By: Kelly Dempsey, Esq. & Corrie Cripps
ACA changes are few and far between these days – a lot of talk, but not a lot of action…yet. There are two things health plans should pay attention to and one is likely a welcome change. The less exciting of the two is a quick update to the preventive care rules, while the more exciting proposal is relating to the exclusion of certain prescription drug charges from the out-of-pocket maximum. While this proposal doesn’t solve all the drug copay card problems at once, it’s a step to help plans control prescription drug spend.
New Preventive Care Guideline
The United States Preventive Services Task Force (USPSTF) issued a brand new “B” recommendation on February 12, 2019. The new recommendation requires plans to provide interventions to prevent perinatal depression. The USPSTF found that counseling can help prevent perinatal depression in persons at increased risk, and recommends that clinicians provide or refer pregnant and postpartum persons who are at increased risk to counseling interventions.

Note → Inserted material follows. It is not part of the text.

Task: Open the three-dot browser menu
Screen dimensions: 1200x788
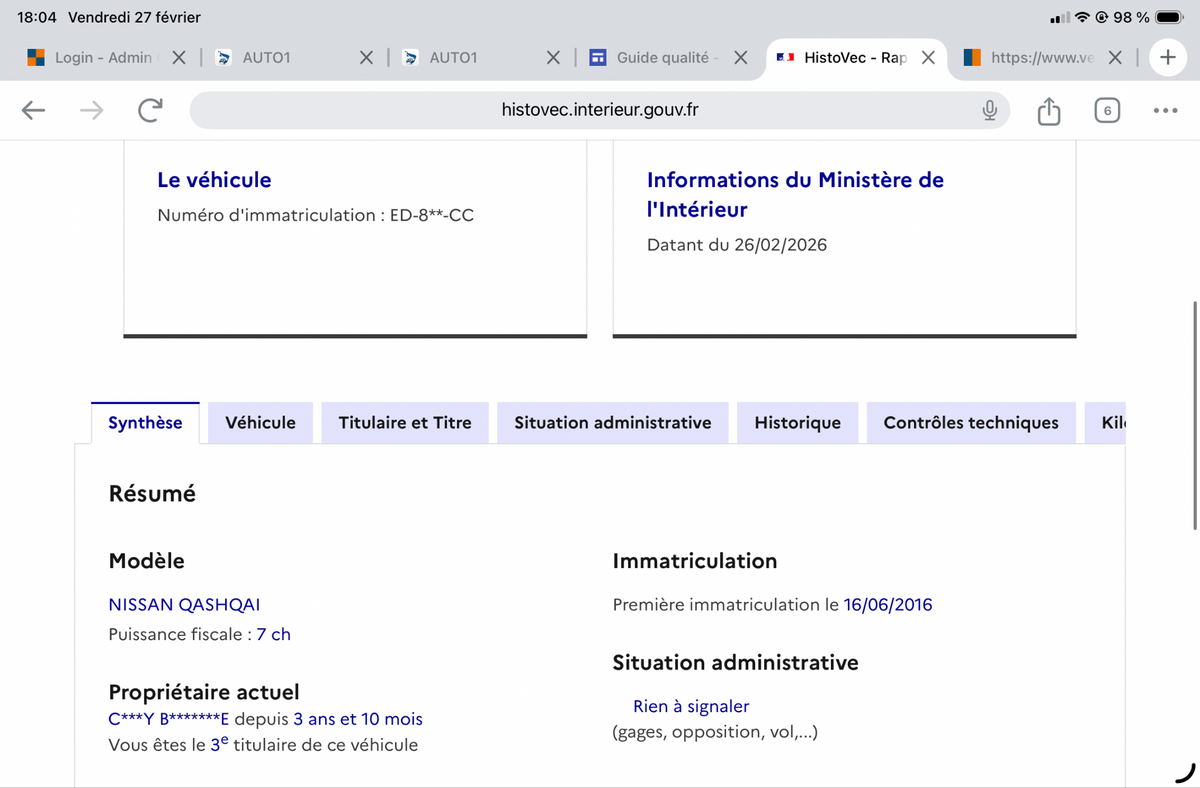Action: 1164,111
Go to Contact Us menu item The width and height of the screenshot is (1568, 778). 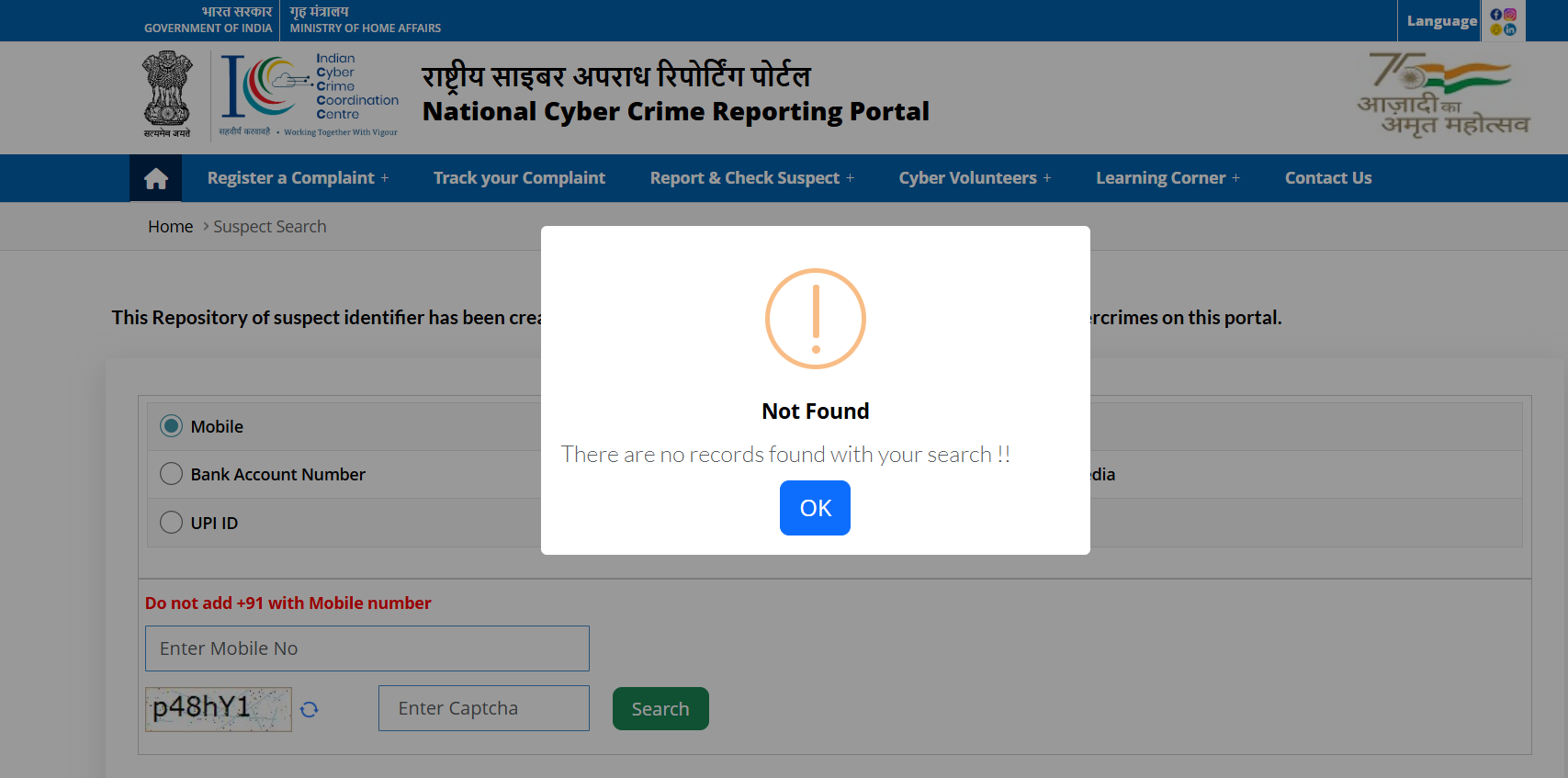[x=1327, y=178]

As a reminder, this new recommendation impacts non-grandfathered plans. Non-grandfathered plans are required to provide coverage for certain preventive care services in-network at 100% with no cost-sharing. Included in the list of services are USPSTF guidelines with an A or B rating. Employers that offer robust medical plans, as well as limited medical benefit plans, such as preventive only plans, will need to make the necessary modifications. Timing of applicability of new recommendations is a little confusing, as such, Phia’s best practices are to implement new guidelines into plans with the first plan year beginning on or after the recommendation is issued.
Drug Copay Cards and Out-of-Pocket Maximums
Annually the U.S. Department of Health and Human Services (HHS) issues proposed regulations with benefit and payment parameters. Generally this just means employers and plans are put on notice regarding inflation updates to certain figures such as the ACA out-of-pocket maximum limits. This year HHS is throwing a likely welcome curveball - HHS has proposed to allow self-insured group health plans to except certain cost-sharing from the maximum out-of-pocket limit if certain things occur related to prescription drugs. The rule would allow plans to exclude from the out-of-pocket totals the amount the plan must pay when a plan participant selects a brand drug when a medically appropriate generic drug is available and amounts associated with drug manufacturer coupons for specific prescription brand drugs that have a generic equivalent.